The function _get_worker_pids seems to be a one-liner that is called once. Lets just call the code directly instead of hiding it in a function.
```
pids = [w.pid for w in cluster.scheduler.workers.values()]
pids
```
Same with _get_preemptible_worker_pids. Also, lets change the filter into a list comprehension, which seems to be more broadly understood
It's taking me a while to understand maybe_kill_n_perc_of_workers_and_wait, which means that a new reader probably doesn't have much chance. There are too many function calls deep for me to trace through what is happening directly.

I wonder if we might be able to do something with fewer steps of indirection like the following.
```
def kill_a_worker():
    worker = random.choice(cluster.scheduler.workers.values())
    os.kill(worker.pid)

summed = client.compute(summed)

while not summed.finished():
    kill_a_worker()
    sleep(...)
```
This is subjective (code is always way simpler to the author than the reader) but I think that I could put this in front of someone and they would have a better chance of tracking things through in a 10-20s attention span.

- Merge cells where it makes sense - Increase memory limit - use dask's config API to increase reslience - simplify worker-killing logic

willirath · 2019-06-06T09:01:47Z

Thanks @mrocklin for these remarks. I have addressed them as far as possible.
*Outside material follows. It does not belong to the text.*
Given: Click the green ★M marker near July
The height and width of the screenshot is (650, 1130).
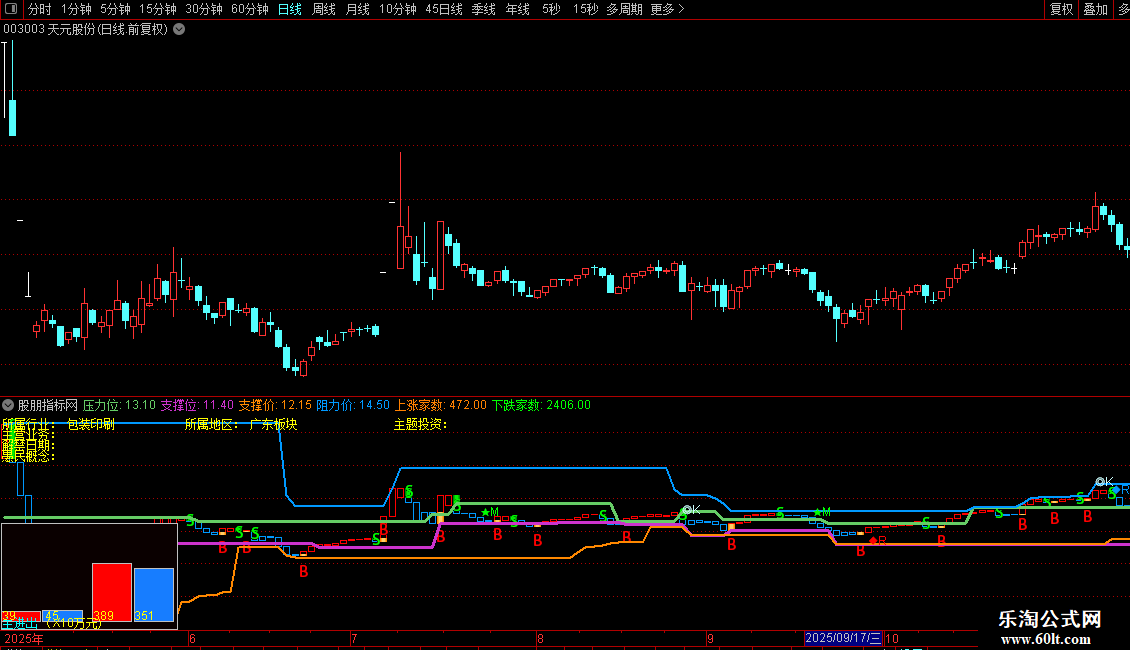Looking at the screenshot, I should point(490,512).
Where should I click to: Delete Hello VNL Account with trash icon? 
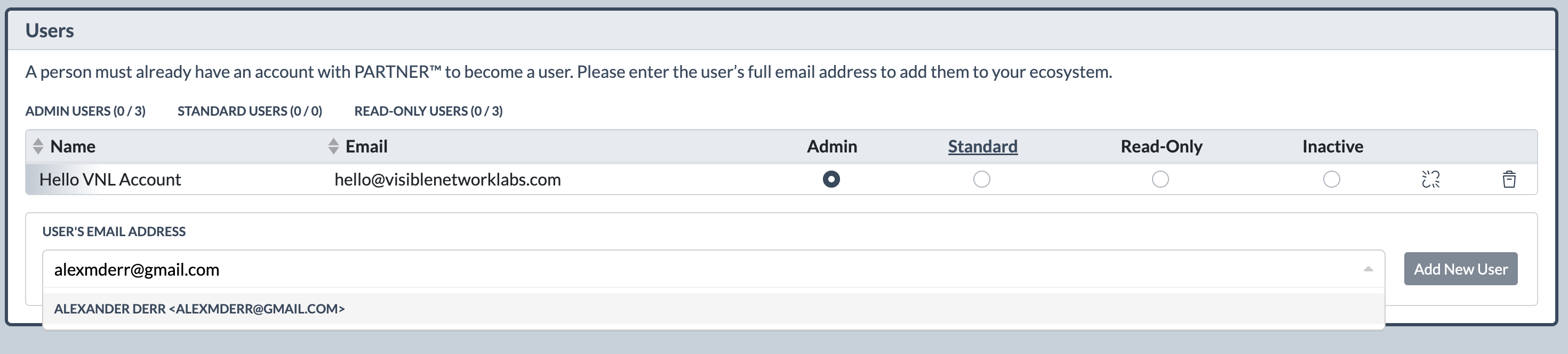[1509, 180]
There's a few things that I couldn't, however, simplify as much as I'd have liked to:

While somewhat more streamlined now, the logic of finding a worker to kill and leaving some of them running all the time is now this:

_all_current_workers = [w.pid for w in cluster.scheduler.workers.values()]
non_preemptible_workers = _all_current_workers[:2]

def kill_a_worker():
    preemptible_workers = [
        w.pid for w in cluster.scheduler.workers.values()
        if w.pid not in non_preemptible_workers]
    if preemptible_workers:  # need this  because random.choice([]) will raise
        os.kill(random.choice(preemptible_workers), 15)

The memory limits are at 400e6 times 4 workers now. But I'm not sure if binder will be fine if we really use all of this at the same time. (They're limiting to 1 or 2 GB depending on load, IIRC.)

willirath · 2019-06-06T09:06:11Z

Add example dealing with Exceptions in user code? Relevant docs: http://distributed.dask.org/en/latest/resilience.html#user-code-failures

I think this deserves a separate example (could add more than one).

resilience.ipynb

This allows for setting the config after importing distributed xref dask/dask-examples#75 (comment)

TomAugspurger

This generally looks good to me. I would remove the comment about needing to set the config before importing distributed, since that may change.

dask/distributed#2761 addresses this.

willirath · 2019-06-08T10:23:26Z

I've removed the comment.. Thanks for having a look, @TomAugspurger.

guillaumeeb

This is really interesting from dask-jobqueue perspective!

I've made some small comments.

More generally, I executed the whole notebook before undestanding the proposed solution to the problem was implemented in the first executable cell!! Would this be possible to demonstrate the problem, and then fix it to be more educative?

What about an example with as_completed? But this may not be the point here, and may be more adapted to dask-jobqueue documentation. Speeking of which, the solution proposed in this notebook should be in dask-jobqueue docs, or even distributed docs.

resilience.ipynb

guillaumeeb · 2019-06-08T14:20:02Z

resilience.ipynb

+   "source": [
+    "## Increase resilience\n",
+    "\n",
+    "Whenever a worker shuts down, the scheduler will increment the suspicousness counter of _all_ tasks that were assigned (not necessarily computing) to the worker in question.  Whenever the suspiciousness of a task exceeds a certain threshold (3 by default), the task will be considered broken.  We want to compute many tasks on only a few workers with workers shutting down randomly.  So we expect the suspiciousness of all tasks to grow rapidly.  Let's effectively disable the threshold by setting it to a large number:"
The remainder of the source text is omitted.